GRANDVIEW - A "war zone" type celebration of the Fourth of July last week has prompted Grandview Mayor Norm Childress to schedule a public meeting to address the possibility of banning fireworks in that community.
At the public hearing, set for Monday, July 18, at 7:30 p.m. in Grandview City Council chambers, testimony will be taken concerning the continuation of the sale and use of fireworks within the city limits.
Grandview is one of only seven cities in Yakima County that permits the sale and discharge of fireworks. Although there were no major fires or injuries over the Fourth of July weekend in Grandview this year, city staff said there appeared to be an unprecedented amount of fireworks set off. The community, say many residents, resembled a "war zone," not the patriotic celebration that has traditionally been noted in past years.
City officials also note that the cost of cleaning up the fireworks debris from the parks and city streets, plus the cost of extra fire department and police department coverage, is a difficult and unnecessary burden for Grandview taxpayers to bear.
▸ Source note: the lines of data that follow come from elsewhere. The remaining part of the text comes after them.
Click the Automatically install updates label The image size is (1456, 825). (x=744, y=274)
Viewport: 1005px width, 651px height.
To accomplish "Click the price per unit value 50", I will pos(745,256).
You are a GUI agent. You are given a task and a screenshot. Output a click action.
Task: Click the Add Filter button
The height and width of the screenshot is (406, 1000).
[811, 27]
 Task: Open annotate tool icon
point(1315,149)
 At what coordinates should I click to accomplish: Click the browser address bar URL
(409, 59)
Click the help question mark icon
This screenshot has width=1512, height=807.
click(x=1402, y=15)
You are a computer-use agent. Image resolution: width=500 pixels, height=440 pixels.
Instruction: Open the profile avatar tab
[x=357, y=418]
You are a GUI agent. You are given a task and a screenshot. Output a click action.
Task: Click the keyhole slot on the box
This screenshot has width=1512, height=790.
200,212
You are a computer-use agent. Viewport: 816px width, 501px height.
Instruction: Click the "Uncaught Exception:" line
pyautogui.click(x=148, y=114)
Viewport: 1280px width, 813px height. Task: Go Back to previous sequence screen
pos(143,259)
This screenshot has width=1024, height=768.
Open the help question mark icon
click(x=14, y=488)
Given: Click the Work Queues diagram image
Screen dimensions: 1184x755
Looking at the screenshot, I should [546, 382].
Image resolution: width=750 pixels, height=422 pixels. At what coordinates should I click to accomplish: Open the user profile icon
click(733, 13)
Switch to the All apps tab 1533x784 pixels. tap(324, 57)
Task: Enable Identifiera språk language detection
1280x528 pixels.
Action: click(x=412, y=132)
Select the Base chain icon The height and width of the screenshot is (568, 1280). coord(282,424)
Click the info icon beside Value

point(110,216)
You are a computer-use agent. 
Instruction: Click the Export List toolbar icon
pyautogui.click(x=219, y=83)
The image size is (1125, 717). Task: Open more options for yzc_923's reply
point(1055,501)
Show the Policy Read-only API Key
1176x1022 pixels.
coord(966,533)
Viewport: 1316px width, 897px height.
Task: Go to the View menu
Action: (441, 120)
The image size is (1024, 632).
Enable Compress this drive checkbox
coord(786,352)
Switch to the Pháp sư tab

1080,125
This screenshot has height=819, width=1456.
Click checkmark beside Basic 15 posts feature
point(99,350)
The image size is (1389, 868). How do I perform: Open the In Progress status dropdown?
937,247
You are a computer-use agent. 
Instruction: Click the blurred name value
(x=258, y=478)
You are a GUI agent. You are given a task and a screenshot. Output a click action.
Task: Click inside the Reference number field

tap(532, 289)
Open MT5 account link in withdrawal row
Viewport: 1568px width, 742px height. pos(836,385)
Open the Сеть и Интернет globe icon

"The cost of clean-up and emergency services when Grandview's resources are stretched to the limit requires serious debate on this issue," Childress said.
Childress said the question of whether it is prudent to continue allowing the sale and discharge of fireworks in Grandview has been debated a number of times in past years. He said because of the large fireworks display this year, coupled with public concern and the use of alcohol in public, it is time again to put the issue on the table and seek out the opinions of local residents.
The July 18 public hearing will be held in conjunction with the regularly scheduled meeting of the Grandview City Council. Those who want to comment on the fireworks issue may do so at that time, or they can provide their written comments to the Grandview city clerk prior to next Monday's meeting.